What is needed: The response must consist of all the entries, duplicated without alteration.

Information:
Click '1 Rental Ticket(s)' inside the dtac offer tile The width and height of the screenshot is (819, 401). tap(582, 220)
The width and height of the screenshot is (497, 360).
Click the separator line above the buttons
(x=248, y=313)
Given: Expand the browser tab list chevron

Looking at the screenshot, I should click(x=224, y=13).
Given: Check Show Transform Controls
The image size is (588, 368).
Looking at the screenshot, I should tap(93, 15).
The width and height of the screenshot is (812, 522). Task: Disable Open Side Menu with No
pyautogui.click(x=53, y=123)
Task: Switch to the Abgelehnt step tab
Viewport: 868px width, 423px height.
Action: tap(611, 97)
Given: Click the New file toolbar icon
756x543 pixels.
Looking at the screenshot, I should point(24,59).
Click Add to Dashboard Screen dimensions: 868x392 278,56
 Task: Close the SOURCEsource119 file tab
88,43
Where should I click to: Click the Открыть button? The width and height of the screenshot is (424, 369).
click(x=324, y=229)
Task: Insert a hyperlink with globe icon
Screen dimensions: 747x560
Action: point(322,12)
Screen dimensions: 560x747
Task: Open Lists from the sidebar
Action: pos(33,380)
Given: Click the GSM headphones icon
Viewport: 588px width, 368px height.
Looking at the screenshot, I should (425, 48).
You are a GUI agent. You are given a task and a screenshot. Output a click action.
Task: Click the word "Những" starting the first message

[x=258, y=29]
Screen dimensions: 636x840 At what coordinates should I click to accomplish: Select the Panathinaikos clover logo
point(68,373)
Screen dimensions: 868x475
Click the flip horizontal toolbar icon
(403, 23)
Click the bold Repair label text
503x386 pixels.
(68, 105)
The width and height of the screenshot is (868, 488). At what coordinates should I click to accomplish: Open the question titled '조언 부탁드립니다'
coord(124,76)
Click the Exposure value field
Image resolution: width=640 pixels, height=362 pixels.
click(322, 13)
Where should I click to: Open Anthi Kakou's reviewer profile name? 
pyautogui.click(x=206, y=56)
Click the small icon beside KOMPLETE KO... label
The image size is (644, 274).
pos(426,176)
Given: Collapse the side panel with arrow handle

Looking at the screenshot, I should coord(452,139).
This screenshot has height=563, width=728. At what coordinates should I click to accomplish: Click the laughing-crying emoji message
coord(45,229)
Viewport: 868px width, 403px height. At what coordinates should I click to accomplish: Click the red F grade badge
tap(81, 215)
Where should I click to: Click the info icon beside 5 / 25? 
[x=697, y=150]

Your solution:
Click '1 Rental Ticket(s)' inside the dtac offer tile The width and height of the screenshot is (819, 401). tap(582, 220)
The width and height of the screenshot is (497, 360).
Click the separator line above the buttons
(x=248, y=313)
Given: Expand the browser tab list chevron

Looking at the screenshot, I should click(x=224, y=13).
Given: Check Show Transform Controls
The image size is (588, 368).
Looking at the screenshot, I should tap(93, 15).
The width and height of the screenshot is (812, 522). Task: Disable Open Side Menu with No
pyautogui.click(x=53, y=123)
Task: Switch to the Abgelehnt step tab
Viewport: 868px width, 423px height.
Action: tap(611, 97)
Given: Click the New file toolbar icon
756x543 pixels.
Looking at the screenshot, I should point(24,59).
Click Add to Dashboard Screen dimensions: 868x392 278,56
 Task: Close the SOURCEsource119 file tab
88,43
Where should I click to: Click the Открыть button? The width and height of the screenshot is (424, 369).
click(x=324, y=229)
Task: Insert a hyperlink with globe icon
Screen dimensions: 747x560
Action: point(322,12)
Screen dimensions: 560x747
Task: Open Lists from the sidebar
Action: pos(33,380)
Given: Click the GSM headphones icon
Viewport: 588px width, 368px height.
Looking at the screenshot, I should (425, 48).
You are a GUI agent. You are given a task and a screenshot. Output a click action.
Task: Click the word "Những" starting the first message

[x=258, y=29]
Screen dimensions: 636x840 At what coordinates should I click to accomplish: Select the Panathinaikos clover logo
point(68,373)
Screen dimensions: 868x475
Click the flip horizontal toolbar icon
(403, 23)
Click the bold Repair label text
503x386 pixels.
(68, 105)
The width and height of the screenshot is (868, 488). At what coordinates should I click to accomplish: Open the question titled '조언 부탁드립니다'
coord(124,76)
Click the Exposure value field
Image resolution: width=640 pixels, height=362 pixels.
click(322, 13)
Where should I click to: Open Anthi Kakou's reviewer profile name? 
pyautogui.click(x=206, y=56)
Click the small icon beside KOMPLETE KO... label
The image size is (644, 274).
pos(426,176)
Given: Collapse the side panel with arrow handle

Looking at the screenshot, I should coord(452,139).
This screenshot has height=563, width=728. At what coordinates should I click to accomplish: Click the laughing-crying emoji message
coord(45,229)
Viewport: 868px width, 403px height. At what coordinates should I click to accomplish: Click the red F grade badge
tap(81, 215)
Where should I click to: Click the info icon beside 5 / 25? 
[x=697, y=150]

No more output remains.